BCL-xL regulation of apoptosis occurs downstream of BETi-induced mitotic catastrophe. A, bee swarm plot of the length of time required by individual 468EV and 468BCLxL cells to complete mitosis starting 6 h after the addition of vehicle or 1000 nm JQ1. Red lines are mean ± S.E. p < 0.05 between 1) 468EV+VEH and 468EV+JQ1 and 2) 468BCLxL+VEH and 468BCLxL+JQ1 according to Tukey's multiple comparison test.
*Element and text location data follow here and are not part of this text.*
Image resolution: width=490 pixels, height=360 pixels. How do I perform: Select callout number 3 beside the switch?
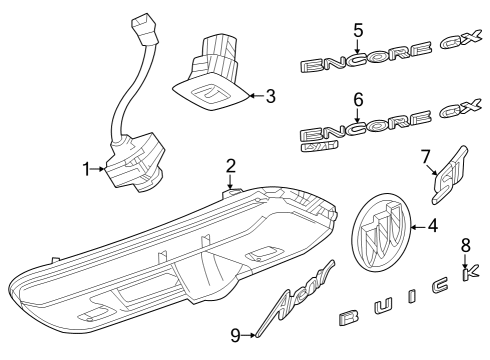pos(271,96)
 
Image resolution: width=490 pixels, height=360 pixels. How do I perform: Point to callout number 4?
pos(433,226)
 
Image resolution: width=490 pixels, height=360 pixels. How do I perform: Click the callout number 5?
pos(357,30)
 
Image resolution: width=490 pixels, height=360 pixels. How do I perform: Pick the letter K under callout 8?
pos(464,272)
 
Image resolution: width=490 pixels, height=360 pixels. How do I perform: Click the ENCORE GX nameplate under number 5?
pos(385,62)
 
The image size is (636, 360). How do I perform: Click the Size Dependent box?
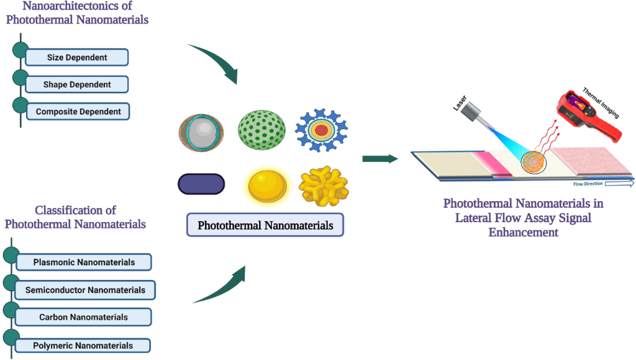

B, quantitation of the percent of single daughter cells produced following mitosis in 468EV and 468BCLxL cells. * = p < 0.05 compared with vehicle. C and D, pie charts showing the percentage of vehicle- and JQ1-treated 468EV (C) and 468BCLxL (D) cells that underwent different mitosis-associated cell fates: divide (black), die in mitosis (red), exit and die (gray), or prolonged interphase (white).